### TESTO DA LEGGERE

_ _ _ _

INNOVAZIONE SENZA SOSTENIBILITÀ?

Innovazione senza sostenibilità è come il progresso senza la formazione. Gli investitori stanno comprendendo che una azienda con processi e filiere sostenibili è una azienda più solida e più credibile. E il mondo accademico ha compreso che è arrivato il momento di formare gli innovatori del futuro. Non si può essere innovatori senza essere innovatori sostenibili. Pioniere in questo percorso è stata l’Università di Pavia con un Osservatorio ideato e realizzato da Stefano De Nicolai, docente di Innovation management e responsabile del master in International Business and Entrepreneurship. La dimensione innovativa della sostenibilità è sempre un tema caldo nelle agende dei top manager e si fa spazio anche nelle attività espressamente presidiate dai cosiddetti C-level. «Per questa ragione – spiega De Nicolai – nel quadro nel nostro osservatorio internazionale su ruolo e prospettive del chief innovation officer, abbiamo deciso di aggiungere, in collaborazione con la Fondazione per la sostenibilità digitale, una sezione integralmente dedicata al rapporto tra sostenibilità e il digitale. L’innovazione, quella vera, è sostenibile by design. O viene pensata a monte per reggere alla prova delle 3P – People, Profit and Planet – o finisce per non creare  valore duraturo nel tempo, ma solo nel breve periodo e in casi limitati». La sostenibilità non impone un modello ma ci dice che possiamo fare qualsiasi scelta a patto che gli effetti di queste scelte non impediscano a chi verrà dopo di noi di fare altrettanto, commettendo persino gli stessi errori. La tecnologia e il digitale non sono di per sé né buoni né cattivi. Sta a ciascuno di noi farne buon uso per il raggiungimento dell’obiettivo primario della sostenibilità: lasciare alle generazioni future un mondo migliore a livello ambientale, economico e sociale.

_ _ _ _

### DATI FORNITI

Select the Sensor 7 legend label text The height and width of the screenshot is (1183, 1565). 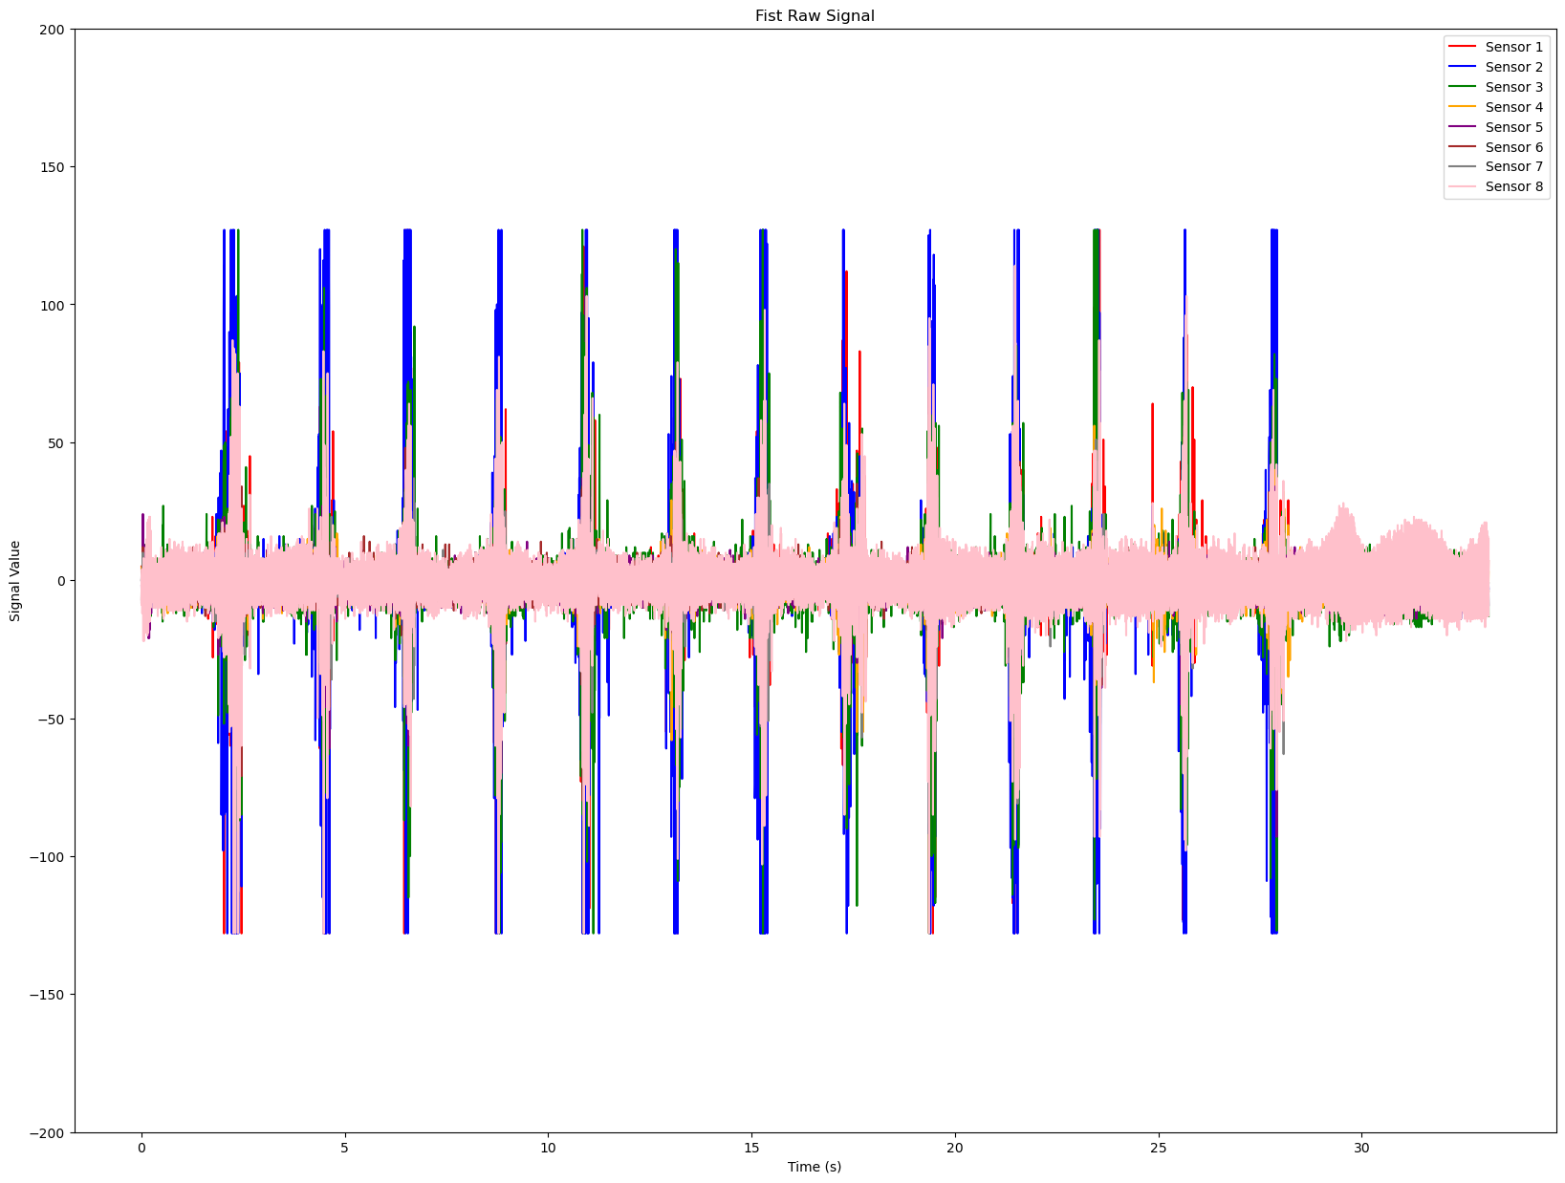(x=1513, y=166)
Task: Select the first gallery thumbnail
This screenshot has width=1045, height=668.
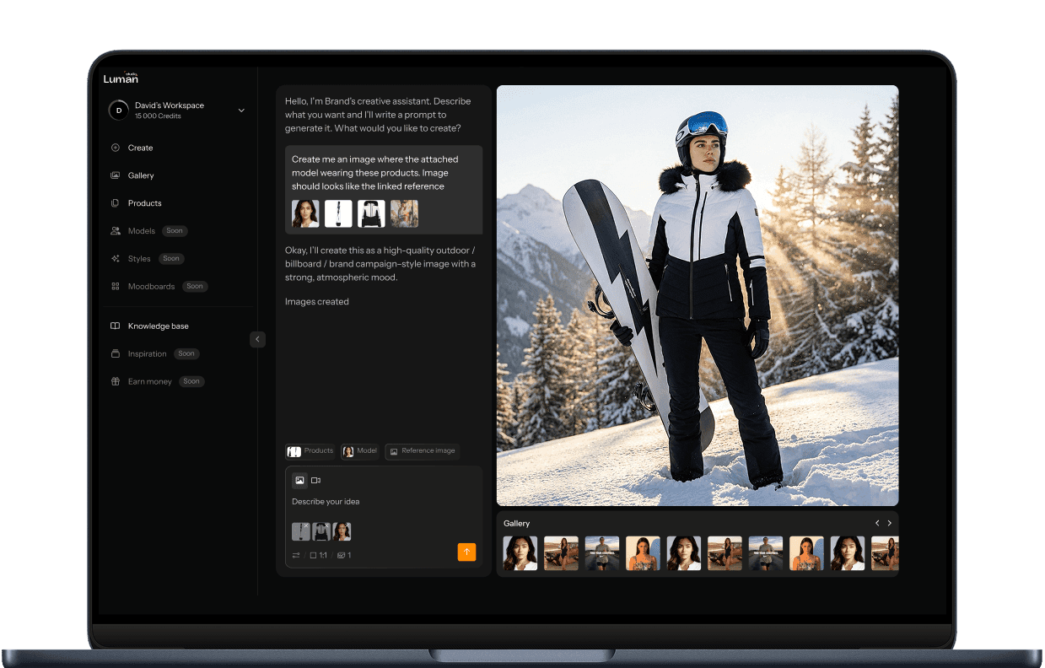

_ _ _ _

### ATTIVITÀ DELL'ESERCIZIO
(1) Secondo il testo sull'innovazione sostenibile, quale università è stata pioniera nel percorso di formazione degli innovatori sostenibili?
(2) In base al testo sull'innovazione sostenibile, per quale motivo l'osservatorio internazionale sul chief innovation officer ha aggiunto una sezione dedicata al rapporto tra sostenibilità e digitale?

### SOLUZIONI DELL'ESERCIZIO
(1) L'Università di Pavia.

(2) La dimensione innovativa della sostenibilità è sempre un tema caldo nelle agende dei top manager. Inoltre si fa spazio anche nelle attività presidiate dai cosiddetti C-level.